Stock problems at Olympus Sports and British Shoe - which takes in Dolcis and Saxone - have forced the Sears retail group to warn on profits just two months after it issued a buoyant set of full-year results.
Shares in Sears, whose other interests include Selfridges and the Freemans catalogue, fell 3p to 97.5p after the company said profits in the first six months would be lower than last year.
Other retail stocks, including the mail order group Great Universal Stores, also fell as some analysts re-appraised their profit forecasts and pointed to a wider mailaise on the high street.
Hilary Monk of the retail consultants Verdict Research said: "It's not just Sears that is having problems. Most are now pinning their hopes on the second half of the year, though much will depend on what happens in the Budget in November."
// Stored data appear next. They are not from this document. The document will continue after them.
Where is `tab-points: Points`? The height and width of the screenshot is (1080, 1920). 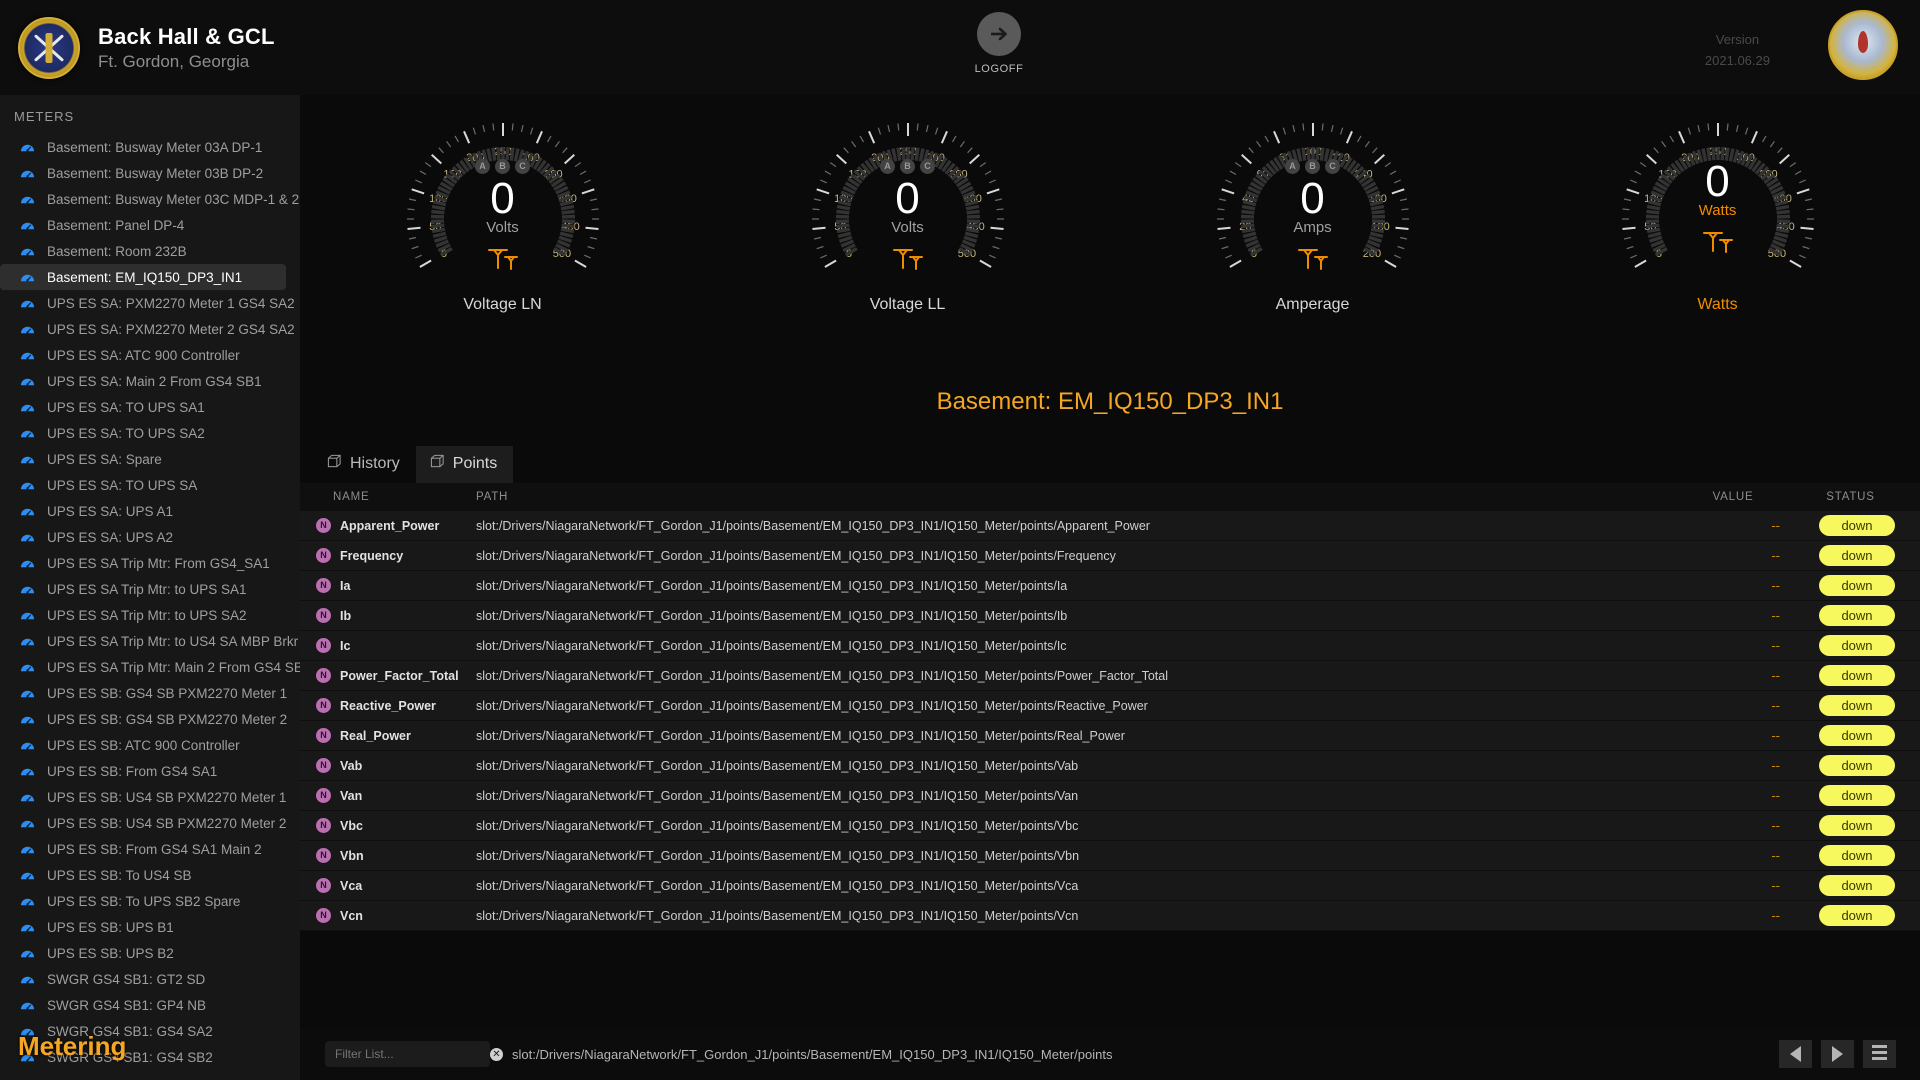 tab-points: Points is located at coordinates (464, 464). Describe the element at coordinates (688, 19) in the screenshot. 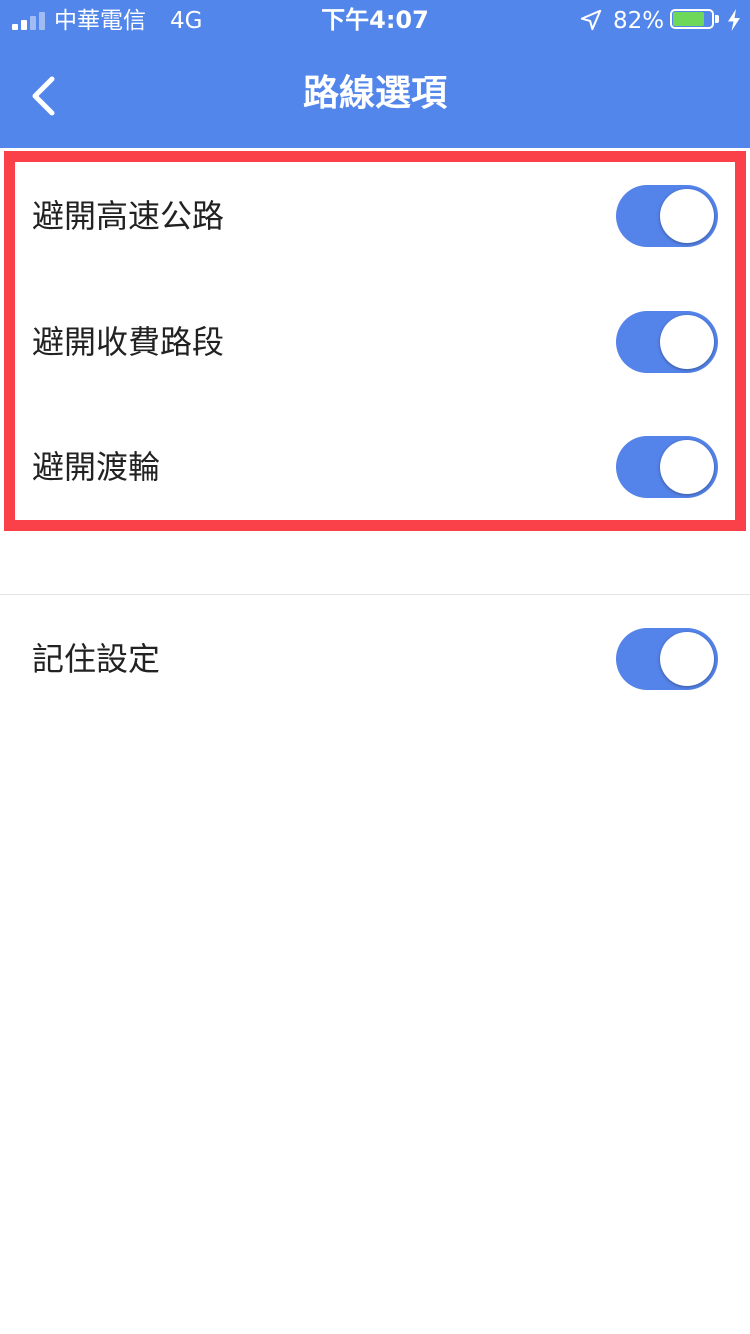

I see `battery-fill` at that location.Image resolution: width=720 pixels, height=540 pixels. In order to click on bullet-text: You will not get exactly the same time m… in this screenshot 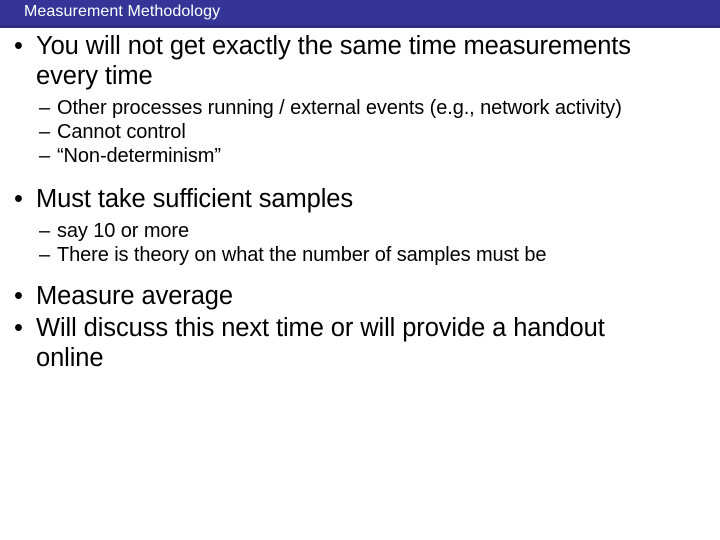, I will do `click(334, 61)`.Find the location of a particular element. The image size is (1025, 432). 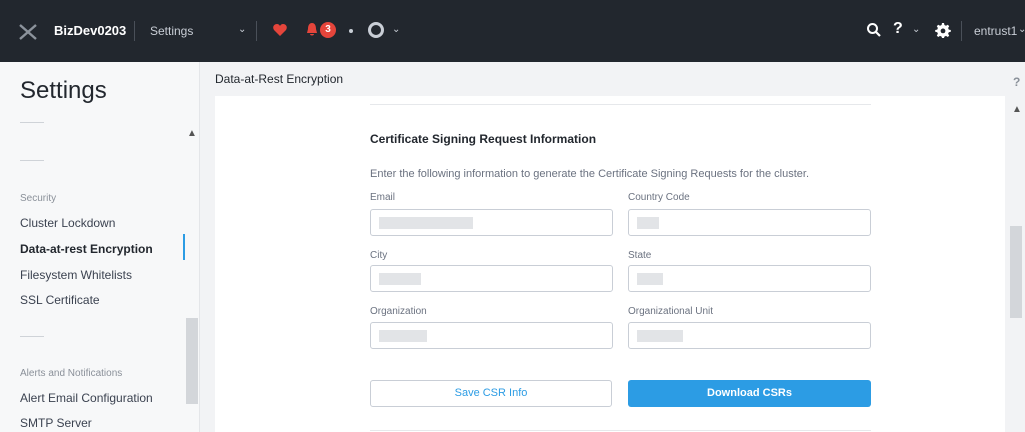

city-label: City is located at coordinates (379, 256).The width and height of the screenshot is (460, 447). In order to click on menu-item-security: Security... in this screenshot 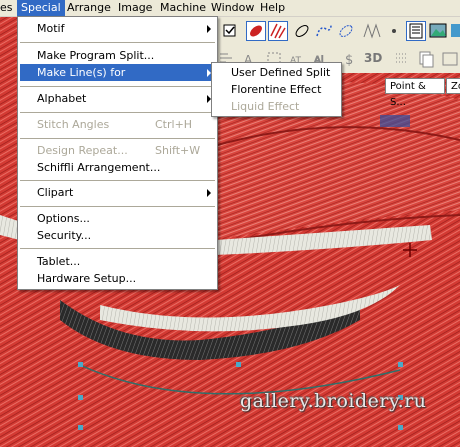, I will do `click(118, 236)`.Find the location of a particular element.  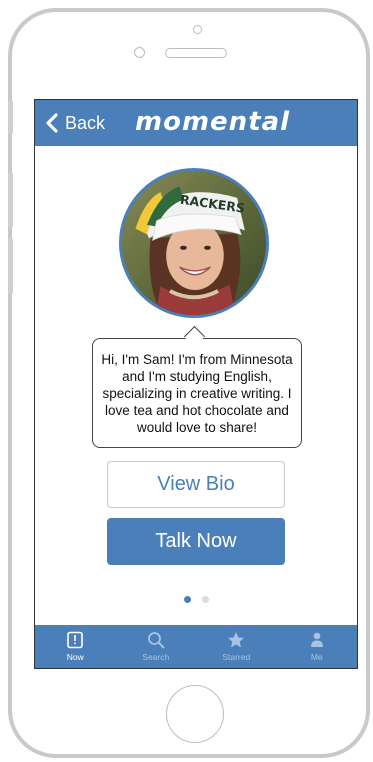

She said a gap was developing between the strong retailers - which could afford to invest in upgrading stores and distribution systems - and the weak, which could not. There was also a gap developing between successful and poor locations: some high streets were struggling while out-of-town shopping centres were packed.
At the annual meeting in London yesterday, Sears' chief executive, Liam Strong, blamed unseasonal weather, weak consumer demand, tough competition and stock problems for the profits warning and added that trading had been particularly difficult in the past two months.
Ms Monk said the June sunshine had come too late for fashion retailers, many of whom would now be forced to sell at knock-down prices.
Sears' announcement follows a similarly downbeat statement from Allders - which has reported slow sales at its department stores - and House of Fraser, which is struggling against weak demand and stock problems at stores such as DH Evans and Dickins & Jones.
Sears said yesterday that like-for-like sales had increased by 2.6 per cent in the past year, which was significantly lower than expected. The company had been forced to cut prices to clear old stock at British Shoe shops and Olympus Sports; shop closures will accelerate. Trading has also been poor at Miss Selfridge, where skimpy skirts and tops proved unpopular.
Selfridges is performing strongly, helped by the early stages of a pounds 55m refurbishment. Trading at Freemans is tough, though the company says it has maintained market share. Wallis and Richards are also performing strongly.
Sales have been strong at Shoe Express, the out-of-town Shoe City stores and Hush Puppies, but this has been offset by weak trading at the older divisions - such as Saxone and Freeman Hardy and Willis - which are being sold or closed.
Adams childrenswear stores are improving and a further 40 stores will be added in the second half.